The protracted economic downturn has eroded profits for companies both north and south of the border but businesses in Northern Ireland are faring slightly better.
Those are the findings of the latest survey from cross-border body InterTradeIreland which revealed that 21% of companies across the island of Ireland had not been profitable in the last year.
But splitting the responses to the Business Monitor survey showed that 26% of companies in the Republic have been unprofitable, while only 11% of those in Northern Ireland have not made any profit.
And it's not a pretty picture when it comes to both sales and employment.
Only 13% of businesses across the island of Ireland said they were growing, while 46% said they are contracting, in survival mode or winding down.
The main issues impacting businesses in Northern Ireland were rising costs - mostly relating to energy - and cashflow problems which have forced them to become leaner and more efficient.

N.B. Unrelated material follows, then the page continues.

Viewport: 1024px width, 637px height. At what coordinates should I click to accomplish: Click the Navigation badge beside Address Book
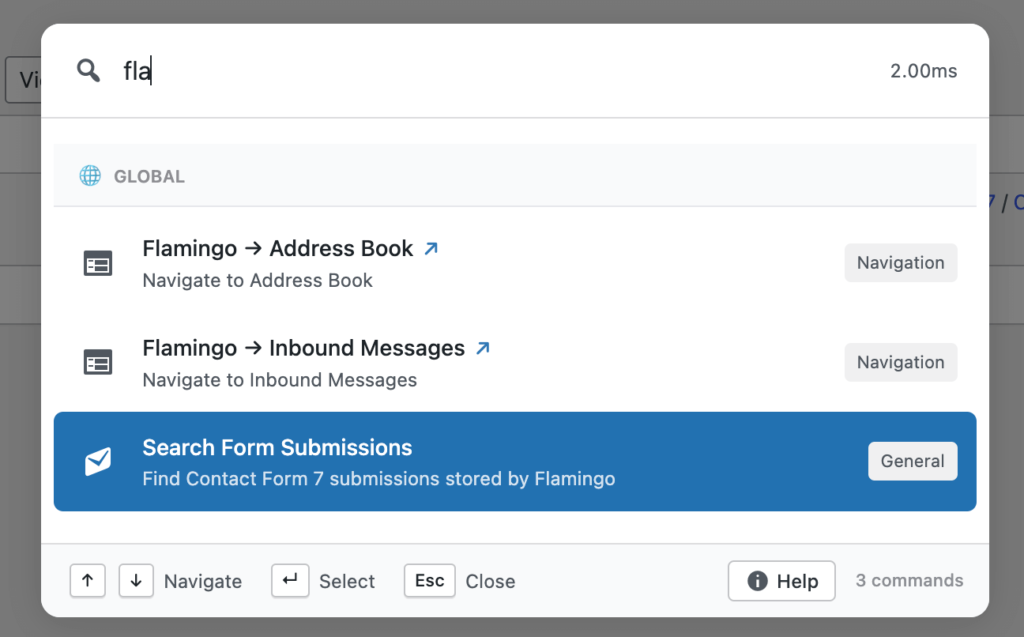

Around 32% of companies surveyed here said a lack of finance is holding back their growth plans, but only 4% are applying for an overdraft and 6% for a loan.
"With stagnant growth reported again for this quarter, it is clear that companies are having to get back to basics and adjust to this new reality in order to survive," said Dr Eoin Magennis, policy research manager for InterTradeIreland.
"There are exceptions to these results however and we continue to find that those companies involved in exporting outperform those that remain in their home market."